··· Raw data ···

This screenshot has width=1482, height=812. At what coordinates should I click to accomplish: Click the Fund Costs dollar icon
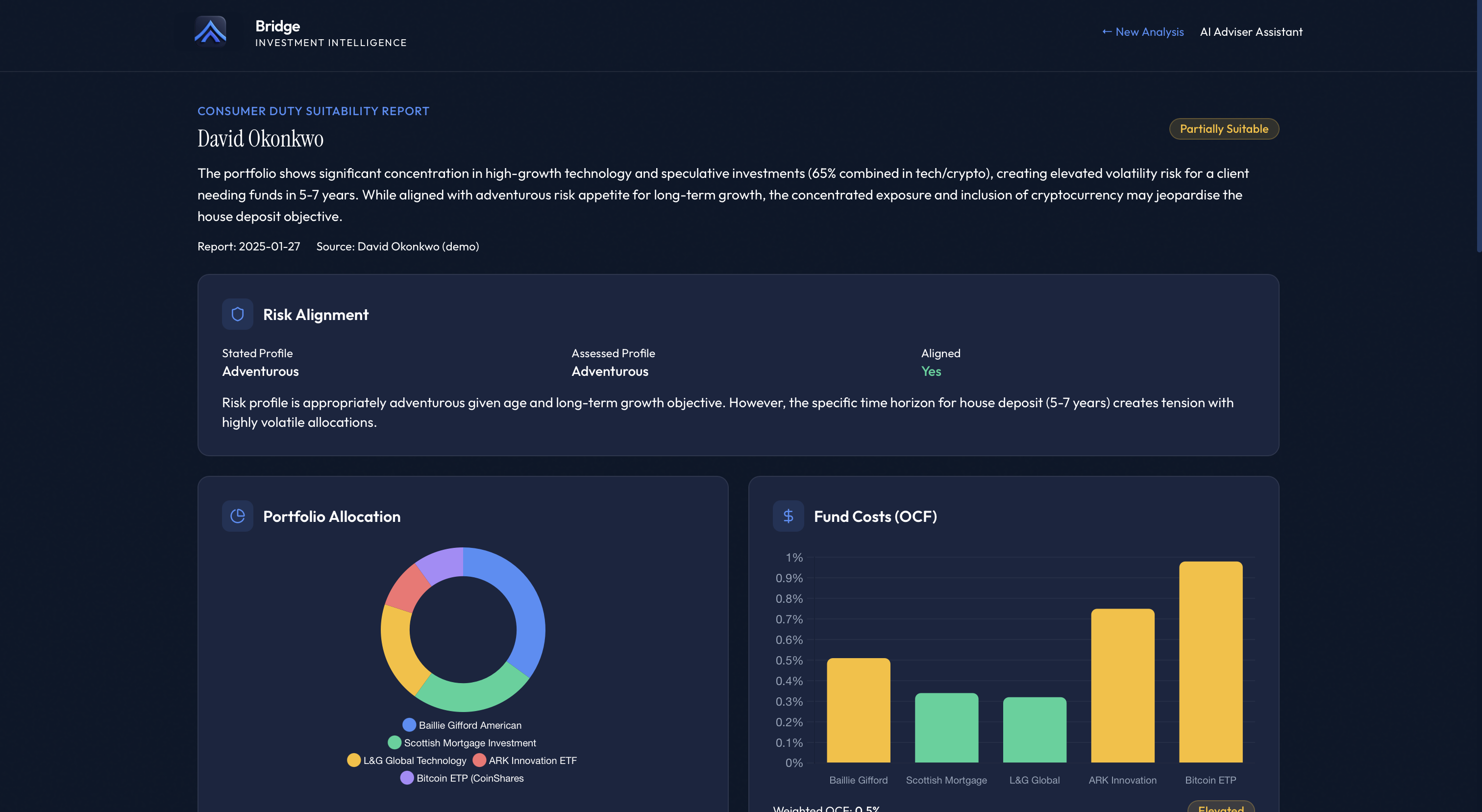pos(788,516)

···
··· Raw data ···

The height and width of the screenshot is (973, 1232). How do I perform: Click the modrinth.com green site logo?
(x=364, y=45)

···
··· Raw data ···

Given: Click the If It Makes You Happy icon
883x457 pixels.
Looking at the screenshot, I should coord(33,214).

···

Repeat the listing from the line with "Given: Click the If It Makes You Happy icon" to the line with "Looking at the", both lines included.

• **Correct output**
Given: Click the If It Makes You Happy icon
883x457 pixels.
Looking at the screenshot, I should coord(33,214).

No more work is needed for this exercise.